▶ **What you need to do**: Lines of the data that contain the word "sidebar" are the ones to copy.

####################

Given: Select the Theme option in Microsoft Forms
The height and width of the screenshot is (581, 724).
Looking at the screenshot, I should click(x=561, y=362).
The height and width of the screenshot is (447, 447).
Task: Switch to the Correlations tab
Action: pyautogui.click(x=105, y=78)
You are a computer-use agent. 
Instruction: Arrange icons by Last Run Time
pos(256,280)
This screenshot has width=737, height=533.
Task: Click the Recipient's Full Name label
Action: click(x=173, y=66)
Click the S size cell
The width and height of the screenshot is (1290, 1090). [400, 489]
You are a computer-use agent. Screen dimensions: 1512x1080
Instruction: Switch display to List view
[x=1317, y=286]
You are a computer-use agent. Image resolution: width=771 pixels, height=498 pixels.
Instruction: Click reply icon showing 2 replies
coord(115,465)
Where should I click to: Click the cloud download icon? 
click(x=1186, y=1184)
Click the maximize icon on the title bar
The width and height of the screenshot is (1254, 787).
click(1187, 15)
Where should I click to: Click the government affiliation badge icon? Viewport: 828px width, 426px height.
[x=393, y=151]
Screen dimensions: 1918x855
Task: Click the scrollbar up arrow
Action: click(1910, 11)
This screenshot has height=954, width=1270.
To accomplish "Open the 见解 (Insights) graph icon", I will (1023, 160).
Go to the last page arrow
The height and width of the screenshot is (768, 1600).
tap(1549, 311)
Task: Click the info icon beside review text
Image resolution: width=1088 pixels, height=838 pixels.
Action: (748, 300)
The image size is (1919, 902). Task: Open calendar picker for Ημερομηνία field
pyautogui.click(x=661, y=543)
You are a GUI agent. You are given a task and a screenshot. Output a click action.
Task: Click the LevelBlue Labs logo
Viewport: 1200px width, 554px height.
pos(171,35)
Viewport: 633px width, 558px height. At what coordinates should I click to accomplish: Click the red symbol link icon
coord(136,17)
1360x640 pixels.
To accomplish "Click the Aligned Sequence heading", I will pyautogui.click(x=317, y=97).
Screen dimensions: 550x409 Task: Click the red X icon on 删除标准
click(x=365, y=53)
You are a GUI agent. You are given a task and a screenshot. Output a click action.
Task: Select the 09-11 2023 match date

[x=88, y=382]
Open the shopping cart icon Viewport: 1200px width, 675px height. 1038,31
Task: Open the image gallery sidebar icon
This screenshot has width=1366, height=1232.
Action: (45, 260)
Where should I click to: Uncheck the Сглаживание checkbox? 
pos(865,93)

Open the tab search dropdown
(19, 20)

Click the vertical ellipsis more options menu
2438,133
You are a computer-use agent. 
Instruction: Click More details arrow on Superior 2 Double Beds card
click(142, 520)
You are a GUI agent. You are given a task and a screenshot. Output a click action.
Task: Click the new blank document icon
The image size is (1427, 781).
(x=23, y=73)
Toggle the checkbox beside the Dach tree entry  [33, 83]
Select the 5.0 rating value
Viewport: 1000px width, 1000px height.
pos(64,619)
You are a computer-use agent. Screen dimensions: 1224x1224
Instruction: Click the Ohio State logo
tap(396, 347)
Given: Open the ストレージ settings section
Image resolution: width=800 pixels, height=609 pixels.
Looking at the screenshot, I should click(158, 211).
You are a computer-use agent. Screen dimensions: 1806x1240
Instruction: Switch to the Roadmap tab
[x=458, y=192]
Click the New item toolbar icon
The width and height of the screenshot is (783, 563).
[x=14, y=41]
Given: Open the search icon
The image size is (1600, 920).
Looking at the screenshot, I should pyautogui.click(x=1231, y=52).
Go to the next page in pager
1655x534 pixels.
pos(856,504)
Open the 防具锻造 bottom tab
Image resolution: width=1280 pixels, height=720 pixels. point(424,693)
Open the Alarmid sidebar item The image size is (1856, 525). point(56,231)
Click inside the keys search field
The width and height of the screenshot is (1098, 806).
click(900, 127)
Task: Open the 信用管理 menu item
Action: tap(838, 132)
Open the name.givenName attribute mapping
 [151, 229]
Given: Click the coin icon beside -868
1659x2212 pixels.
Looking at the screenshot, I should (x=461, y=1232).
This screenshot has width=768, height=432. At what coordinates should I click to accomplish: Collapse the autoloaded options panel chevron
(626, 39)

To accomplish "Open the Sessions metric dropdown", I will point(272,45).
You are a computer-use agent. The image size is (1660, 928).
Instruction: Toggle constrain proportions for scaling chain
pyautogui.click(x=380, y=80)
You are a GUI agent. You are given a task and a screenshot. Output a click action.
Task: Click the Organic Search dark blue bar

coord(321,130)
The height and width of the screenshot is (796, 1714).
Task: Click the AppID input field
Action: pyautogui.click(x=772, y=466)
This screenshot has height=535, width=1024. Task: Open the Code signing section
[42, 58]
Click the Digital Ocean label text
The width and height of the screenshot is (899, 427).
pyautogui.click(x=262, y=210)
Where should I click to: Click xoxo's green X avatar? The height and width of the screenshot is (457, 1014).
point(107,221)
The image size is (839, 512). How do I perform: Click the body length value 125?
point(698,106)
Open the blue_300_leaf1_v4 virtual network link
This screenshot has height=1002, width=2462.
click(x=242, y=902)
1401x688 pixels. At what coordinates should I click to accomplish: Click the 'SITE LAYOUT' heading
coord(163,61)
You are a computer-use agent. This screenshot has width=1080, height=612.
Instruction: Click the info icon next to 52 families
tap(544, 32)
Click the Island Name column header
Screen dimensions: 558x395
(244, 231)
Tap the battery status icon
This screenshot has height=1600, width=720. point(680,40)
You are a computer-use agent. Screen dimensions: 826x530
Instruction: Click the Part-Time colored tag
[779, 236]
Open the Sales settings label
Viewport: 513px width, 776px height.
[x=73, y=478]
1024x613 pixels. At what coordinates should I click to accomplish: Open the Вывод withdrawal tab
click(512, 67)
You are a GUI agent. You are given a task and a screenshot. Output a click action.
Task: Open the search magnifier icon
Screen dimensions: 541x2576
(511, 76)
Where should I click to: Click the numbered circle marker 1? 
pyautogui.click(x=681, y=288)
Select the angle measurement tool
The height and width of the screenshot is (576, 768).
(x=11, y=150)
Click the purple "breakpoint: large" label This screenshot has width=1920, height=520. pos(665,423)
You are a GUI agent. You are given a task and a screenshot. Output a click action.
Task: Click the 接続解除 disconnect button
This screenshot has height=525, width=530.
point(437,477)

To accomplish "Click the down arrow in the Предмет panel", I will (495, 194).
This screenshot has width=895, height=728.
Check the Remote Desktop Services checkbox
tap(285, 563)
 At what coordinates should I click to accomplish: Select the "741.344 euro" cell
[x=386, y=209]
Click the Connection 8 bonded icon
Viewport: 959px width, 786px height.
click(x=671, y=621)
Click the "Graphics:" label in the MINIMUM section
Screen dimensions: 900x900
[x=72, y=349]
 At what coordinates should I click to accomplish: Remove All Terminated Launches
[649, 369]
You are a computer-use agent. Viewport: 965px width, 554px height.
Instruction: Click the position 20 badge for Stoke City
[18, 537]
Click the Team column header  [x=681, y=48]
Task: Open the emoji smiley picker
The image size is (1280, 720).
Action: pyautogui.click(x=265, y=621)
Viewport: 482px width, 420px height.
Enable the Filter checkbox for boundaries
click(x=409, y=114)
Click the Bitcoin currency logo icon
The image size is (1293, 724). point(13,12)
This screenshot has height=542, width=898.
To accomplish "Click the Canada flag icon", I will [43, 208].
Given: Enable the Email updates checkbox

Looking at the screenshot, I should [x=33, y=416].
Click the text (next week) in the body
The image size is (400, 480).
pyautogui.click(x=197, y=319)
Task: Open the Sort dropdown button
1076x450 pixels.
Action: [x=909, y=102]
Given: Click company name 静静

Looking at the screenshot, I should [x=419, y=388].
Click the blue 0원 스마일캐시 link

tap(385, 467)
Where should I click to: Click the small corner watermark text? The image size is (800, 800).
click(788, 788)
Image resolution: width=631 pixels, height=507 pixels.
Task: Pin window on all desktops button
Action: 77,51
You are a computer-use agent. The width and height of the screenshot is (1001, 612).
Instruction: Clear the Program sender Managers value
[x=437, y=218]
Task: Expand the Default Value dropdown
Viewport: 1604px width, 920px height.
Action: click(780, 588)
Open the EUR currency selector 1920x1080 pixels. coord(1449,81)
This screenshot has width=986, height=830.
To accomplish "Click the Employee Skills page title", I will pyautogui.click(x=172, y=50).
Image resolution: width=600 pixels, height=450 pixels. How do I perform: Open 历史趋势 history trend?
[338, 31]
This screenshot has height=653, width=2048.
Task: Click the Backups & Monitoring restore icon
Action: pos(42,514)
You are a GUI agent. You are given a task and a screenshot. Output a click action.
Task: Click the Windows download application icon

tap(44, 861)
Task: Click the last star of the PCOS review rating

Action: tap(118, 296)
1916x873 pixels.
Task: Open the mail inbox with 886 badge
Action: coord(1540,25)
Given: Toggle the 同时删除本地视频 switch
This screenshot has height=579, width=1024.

####################

▶ **Answer to this exercise**:
Task: Open the image gallery sidebar icon
Open the Alarmid sidebar item The image size is (1856, 525). point(56,231)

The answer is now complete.